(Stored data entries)
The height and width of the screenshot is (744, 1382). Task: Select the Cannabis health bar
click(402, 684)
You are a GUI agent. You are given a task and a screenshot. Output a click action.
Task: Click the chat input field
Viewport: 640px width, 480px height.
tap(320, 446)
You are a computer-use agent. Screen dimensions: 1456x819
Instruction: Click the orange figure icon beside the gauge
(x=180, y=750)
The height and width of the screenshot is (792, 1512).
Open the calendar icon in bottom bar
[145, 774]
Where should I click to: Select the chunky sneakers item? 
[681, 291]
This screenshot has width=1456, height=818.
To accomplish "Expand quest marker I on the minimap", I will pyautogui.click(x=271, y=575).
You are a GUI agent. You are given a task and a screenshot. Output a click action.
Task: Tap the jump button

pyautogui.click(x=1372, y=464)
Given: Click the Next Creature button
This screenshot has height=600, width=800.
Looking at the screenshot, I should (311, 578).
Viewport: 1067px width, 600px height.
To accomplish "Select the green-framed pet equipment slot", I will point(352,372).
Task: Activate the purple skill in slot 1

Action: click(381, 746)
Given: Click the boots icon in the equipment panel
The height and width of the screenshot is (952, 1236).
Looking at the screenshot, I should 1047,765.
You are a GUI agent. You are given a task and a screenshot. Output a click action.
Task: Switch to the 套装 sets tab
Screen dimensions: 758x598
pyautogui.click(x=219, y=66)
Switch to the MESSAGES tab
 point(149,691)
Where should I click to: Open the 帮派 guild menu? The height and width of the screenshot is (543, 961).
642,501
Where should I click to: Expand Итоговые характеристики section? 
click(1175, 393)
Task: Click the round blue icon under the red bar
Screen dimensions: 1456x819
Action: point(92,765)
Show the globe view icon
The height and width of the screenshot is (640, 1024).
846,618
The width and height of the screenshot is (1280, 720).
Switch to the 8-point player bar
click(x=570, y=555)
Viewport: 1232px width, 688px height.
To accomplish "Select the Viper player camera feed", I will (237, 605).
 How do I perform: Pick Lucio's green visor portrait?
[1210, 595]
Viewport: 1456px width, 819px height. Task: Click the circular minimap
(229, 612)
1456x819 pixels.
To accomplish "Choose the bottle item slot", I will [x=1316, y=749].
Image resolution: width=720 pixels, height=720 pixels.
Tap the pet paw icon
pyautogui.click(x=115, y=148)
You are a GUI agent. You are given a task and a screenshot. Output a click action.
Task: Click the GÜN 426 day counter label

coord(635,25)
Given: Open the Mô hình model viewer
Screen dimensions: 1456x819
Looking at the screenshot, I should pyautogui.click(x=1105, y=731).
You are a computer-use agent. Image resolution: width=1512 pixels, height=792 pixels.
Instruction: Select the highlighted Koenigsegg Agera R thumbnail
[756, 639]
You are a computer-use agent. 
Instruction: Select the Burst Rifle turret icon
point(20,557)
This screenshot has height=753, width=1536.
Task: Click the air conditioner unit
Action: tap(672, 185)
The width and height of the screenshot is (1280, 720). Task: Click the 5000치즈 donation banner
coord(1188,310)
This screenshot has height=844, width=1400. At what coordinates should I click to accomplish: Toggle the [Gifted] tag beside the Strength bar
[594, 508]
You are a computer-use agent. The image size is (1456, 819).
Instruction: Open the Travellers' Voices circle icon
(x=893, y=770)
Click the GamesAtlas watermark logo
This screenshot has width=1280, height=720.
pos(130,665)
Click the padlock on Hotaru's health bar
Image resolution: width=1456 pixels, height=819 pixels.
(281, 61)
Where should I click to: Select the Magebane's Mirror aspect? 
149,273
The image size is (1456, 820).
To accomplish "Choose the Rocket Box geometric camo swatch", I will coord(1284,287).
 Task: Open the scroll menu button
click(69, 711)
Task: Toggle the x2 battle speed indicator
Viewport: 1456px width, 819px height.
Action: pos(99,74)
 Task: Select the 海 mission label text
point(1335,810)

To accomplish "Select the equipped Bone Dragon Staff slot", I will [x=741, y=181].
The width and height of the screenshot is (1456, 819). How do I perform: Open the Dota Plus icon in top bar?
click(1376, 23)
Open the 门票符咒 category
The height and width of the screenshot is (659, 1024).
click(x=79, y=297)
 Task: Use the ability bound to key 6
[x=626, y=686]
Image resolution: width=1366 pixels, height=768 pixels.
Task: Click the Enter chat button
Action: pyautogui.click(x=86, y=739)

Task brief: Count the lines of the records that contain the word "dimensions", treating uppercase and lowercase as different. Give only the number.

Reply: 4